**Records for processing**:
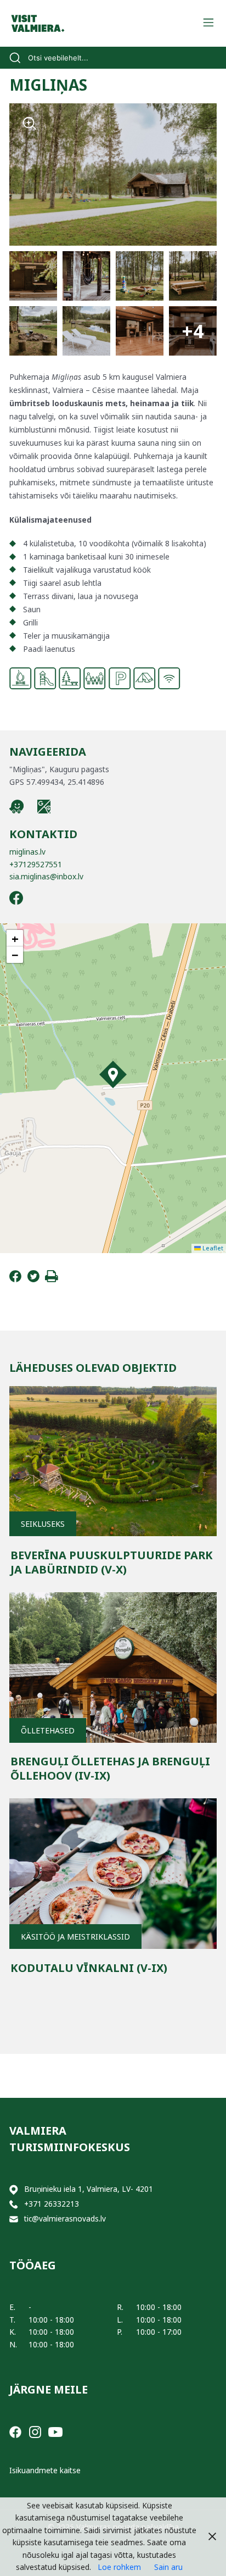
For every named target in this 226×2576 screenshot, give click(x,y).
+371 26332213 (51, 2203)
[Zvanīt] (13, 2204)
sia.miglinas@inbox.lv (46, 876)
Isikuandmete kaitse (45, 2470)
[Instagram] (35, 2431)
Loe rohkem (119, 2567)
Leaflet (212, 1248)
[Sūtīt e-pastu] (13, 2219)
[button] (113, 1074)
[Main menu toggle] (208, 23)
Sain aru (168, 2567)
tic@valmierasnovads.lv (65, 2218)
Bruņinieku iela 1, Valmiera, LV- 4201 (88, 2189)
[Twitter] (33, 1279)
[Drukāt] (51, 1279)
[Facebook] (15, 1279)
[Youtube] (55, 2431)
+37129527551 (35, 864)
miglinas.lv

**Exercise details**: Please transcribe exactly the lines from the start of the records through the line containing "tic@valmierasnovads.lv (65, 2218)", leaving the pictures out.

**Task solution**:
For every named target in this 226×2576 screenshot, give click(x,y).
+371 26332213 (51, 2203)
[Zvanīt] (13, 2204)
sia.miglinas@inbox.lv (46, 876)
Isikuandmete kaitse (45, 2470)
[Instagram] (35, 2431)
Loe rohkem (119, 2567)
Leaflet (212, 1248)
[Sūtīt e-pastu] (13, 2219)
[button] (113, 1074)
[Main menu toggle] (208, 23)
Sain aru (168, 2567)
tic@valmierasnovads.lv (65, 2218)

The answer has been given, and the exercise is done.